Ardovini, La Rosa e Onofri ci propongono un distillato del pensiero di Liotti sulla centralità dell’alleanza nella relazione terapeutica

Di Cristiana Chiej

Pubblicato il 17 Set. 2024

Conversazioni con Giovanni Liotti: tra dialogo terapeutico e alleanza

A poco più di un anno di distanza dal primo, bellissimo volume, Cristiano Ardovini, Cecilia La Rosa e Antonio Onofri hanno portato a compimento la loro seconda fatica: mantenendo lo stile dialogico del primo libro, questa seconda raccolta di scritti, registrazioni, conversazioni più o meno formali con Giovanni Liotti è organizzata intorno ai temi, cruciali nel suo pensiero e molto studiati negli ultimi decenni della sua carriera, del dialogo terapeutico e dell’alleanza, che sono approfonditi e argomentati con la sua caratteristica dialettica e una profondità di pensiero davvero rara.

Per chi ha avuto la fortuna di assistere alle lezioni di Liotti, leggere questo libro evoca ricordi vividi, consente di immergersi ancora una volta nelle riflessioni ampie e profonde di un clinico, un ricercatore e un uomo appassionato di cultura che come pochi sapeva accompagnarci tra i quadri di Caravaggio, la prosa di Dostoevskij e i mondi fantastici di Tolkien per farci scoprire ogni volta qualcosa di prezioso sui nostri pazienti e più in generale sulla natura umana, con grande acutezza clinica ed empatia.

Questo volume, come il primo, è anche un’opportunità inestimabile per coloro che non hanno mai avuto l’occasione di incontrare personalmente Giovanni Liotti. Ricco di spunti e riflessioni, è una sorta di distillato del suo pensiero sulla centralità dell’alleanza nella relazione terapeutica, che sgorga da queste pagine in modo fluido e armonico e che gli autori hanno integrato con numerose note per aiutare i lettori meno esperti a comprendere il discorso illustrando concetti, citazioni e teorie che si susseguono nel testo.

La costruzione dell’alleanza terapeutica secondo Liotti

La prima parte del volume si concentra sulla costruzione dell’alleanza terapeutica che secondo Liotti deve essere l’obiettivo centrale nel lavoro con i pazienti, fin dalle prime battute: esplorare insieme i sintomi portati, evitando accuratamente interventi correttivi sulle teorie interpretative dei pazienti, è il primo utile strumento per la costruzione dell’alleanza terapeutica e di un clima cooperativo, che Liotti definisce “l’alfa e l’omega del cambiamento terapeutico”.

Di fondamentale importanza nel caso di pazienti dissociativi, che provengono da una storia di attaccamento disorganizzato, l’alleanza terapeutica diventa un’esperienza relazionale correttiva fondante e muoversi il più possibile all’interno del sistema motivazionale della cooperazione paritetica consente di attivare il meno possibile il sistema “avvelenato” dell’attaccamento.

L’attaccamento disorganizzato, in cui la figura di attaccamento è allo stesso tempo fonte di paura e minaccia, è stato, infatti, definito da Liotti come il prototipo della dissociazione: è il fallimento della relazionalità in presenza di un’apparente relazione, l’impotenza totale, la “paura senza sbocco”. L’unico modo per evitare che il dialogo terapeutico sia fagocitato dall’attaccamento con questi modelli operativi interni destabilizzanti è dunque mantenerlo all’interno di un clima collaborativo, centrato sull’alleanza terapeutica e sulla pariteticità che fa da cornice agli interventi terapeutici che in una prima fase mirano alla stabilizzazione, come la normalizzazione, la psicoeducazione, il grounding, ecc.
○ ○ ○ ○
**CONSEGNA 1:**
Copia dal testo su Giovanni Liotti il passo che va da "Questo volume, come" a "susseguono nel testo.".
**CONSEGNA 2:**
Scrivi il seguito del testo su Giovanni Liotti, cominciando subito dopo la sua ultima frase.
○ ○ ○ ○
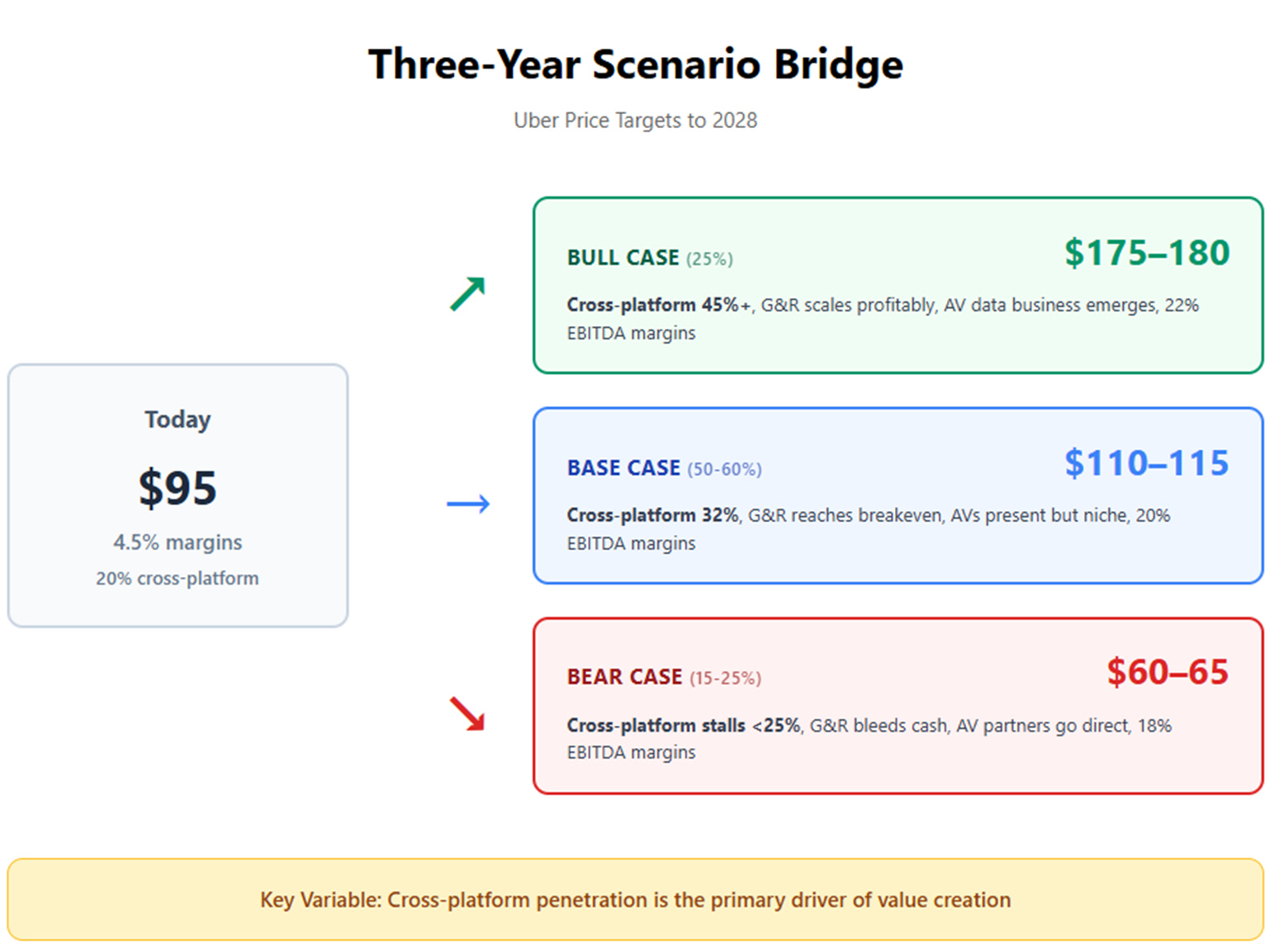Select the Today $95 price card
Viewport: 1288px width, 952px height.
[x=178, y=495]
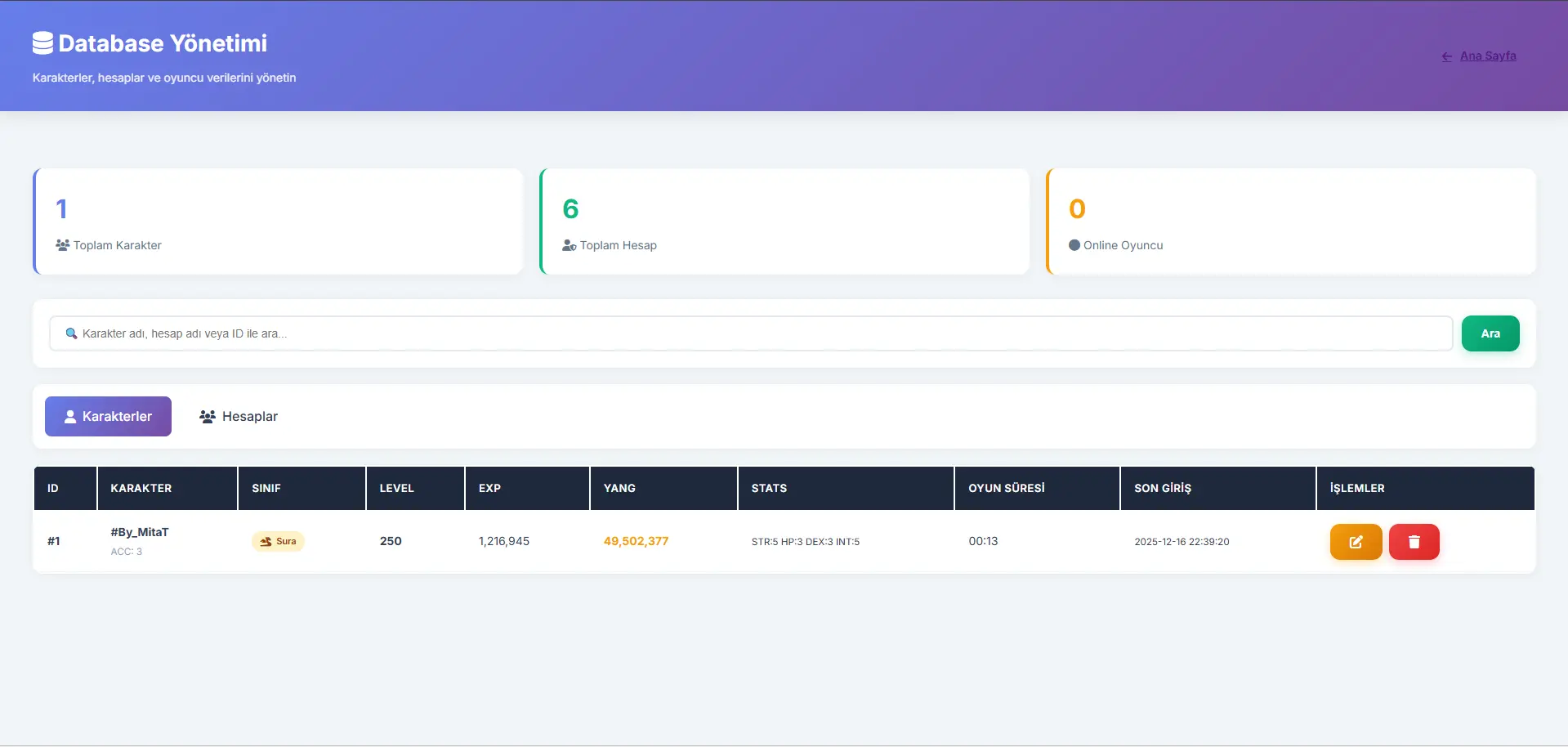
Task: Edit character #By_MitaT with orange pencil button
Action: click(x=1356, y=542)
○ ○ ○ ○
**RISULTATO 1:**
Questo volume, come il primo, è anche un’opportunità inestimabile per coloro che non hanno mai avuto l’occasione di incontrare personalmente Giovanni Liotti. Ricco di spunti e riflessioni, è una sorta di distillato del suo pensiero sulla centralità dell’alleanza nella relazione terapeutica, che sgorga da queste pagine in modo fluido e armonico e che gli autori hanno integrato con numerose note per aiutare i lettori meno esperti a comprendere il discorso illustrando concetti, citazioni e teorie che si susseguono nel testo.

**RISULTATO 2:**
Conversazioni con Giovanni Liotti: il lavoro sulle memorie traumatiche

Ma il lavoro terapeutico, in particolare quello sulle memorie traumatiche, espone l’alleanza a inevitabili rotture, e la seconda parte del volume affronta proprio questo tema: esplorare i ricordi traumatici, al centro della seconda fase del lavoro terapeutico con questi pazienti, riattiva inevitabilmente la sofferenza connessa a quelle memorie e di conseguenza riattiva l’attaccamento, favorendo la comparsa della dissociazione e delle strategie controllanti che minano la relazione con l’altro. Si manifestano le due caratteristiche principali della dissociazione: la fobia della vicinanza insieme alla fobia della perdita (quest’ultima più insidiosa e difficile da individuare).

Osservando il paziente e i nostri stati emotivi possiamo rintracciare gli indizi di queste rotture nell’alleanza terapeutica: a volte sono molto evidenti, come nel caso di attacchi e critiche più o meno espliciti, altre volte, come nel caso delle rotture passive, il lavoro terapeutico gradualmente si blocca, e si percepisce un senso d’inutilità, d’impotenza e demotivazione che crescono finché il problema diventa conclamato.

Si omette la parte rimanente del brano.